How Xinghua Port Holdings Ltd (HKG:1990) Delivered A Better ROE Than Its Industry

With an ROE of 10.50%, Xinghua Port Holdings Ltd (SEHK:1990) outpaced its own industry which delivered a less exciting 10.11% over the past year. While the impressive ratio tells us that 1990 has made significant profits from little equity capital, ROE doesn’t tell us if 1990 has borrowed debt to make this happen. Today, we’ll take a closer look at some factors like financial leverage to see how sustainable 1990’s ROE is. View our latest analysis for Xinghua Port Holdings

Peeling the layers of ROE – trisecting a company’s profitability

Return on Equity (ROE) is a measure of Xinghua Port Holdings’s profit relative to its shareholders’ equity.

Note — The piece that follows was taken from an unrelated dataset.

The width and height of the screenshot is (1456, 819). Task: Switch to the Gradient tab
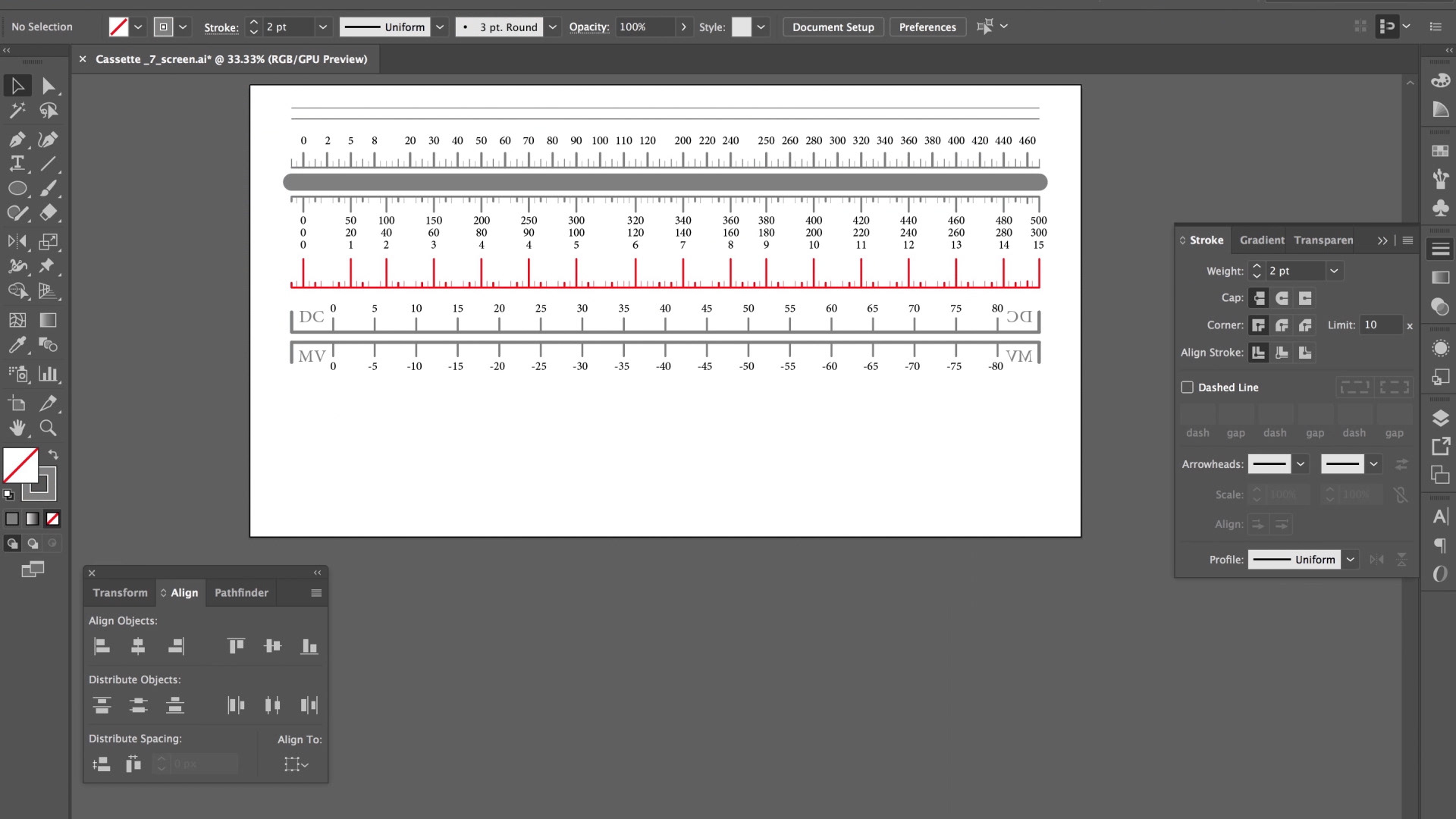(x=1261, y=240)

It essentially shows how much the company can generate in earnings given the amount of equity it has raised. While a higher ROE is preferred in most cases, there are several other factors we should consider before drawing any conclusions.

Return on Equity = Net Profit ÷ Shareholders Equity

Returns are usually compared to costs to measure the efficiency of capital. Xinghua Port Holdings’s cost of equity is 10.78%. This means Xinghua Port Holdings’s returns actually do not cover its own cost of equity, with a discrepancy of -0.28%. This isn’t sustainable as it implies, very simply, that the company pays more for its capital than what it generates in return. ROE can be dissected into three distinct ratios: net profit margin, asset turnover, and financial leverage. This is called the Dupont Formula:

Dupont Formula

ROE = profit margin × asset turnover × financial leverage

ROE = (annual net profit ÷ sales) × (sales ÷ assets) × (assets ÷ shareholders’ equity)

ROE = annual net profit ÷ shareholders’ equity

SEHK:1990 Last Perf Jun 8th 18
SEHK:1990 Last Perf Jun 8th 18

Basically, profit margin measures how much of revenue trickles down into earnings which illustrates how efficient the business is with its cost management. The other component, asset turnover, illustrates how much revenue Xinghua Port Holdings can make from its asset base. And finally, financial leverage is simply how much of assets are funded by equity, which exhibits how sustainable the company’s capital structure is. Since ROE can be artificially increased through excessive borrowing, we should check Xinghua Port Holdings’s historic debt-to-equity ratio. At 75.37%, Xinghua Port Holdings’s debt-to-equity ratio appears sensible and indicates the above-average ROE is generated from its capacity to increase profit without a large debt burden.

SEHK:1990 Historical Debt Jun 8th 18
SEHK:1990 Historical Debt Jun 8th 18

Next Steps:

While ROE is a relatively simple calculation, it can be broken down into different ratios, each telling a different story about the strengths and weaknesses of a company. Xinghua Port Holdings’s above-industry ROE is noteworthy, but it was not high enough to cover its own cost of equity. ROE is not likely to be inflated by excessive debt funding, giving shareholders more conviction in the sustainability of industry-beating returns. Although ROE can be a useful metric, it is only a small part of diligent research.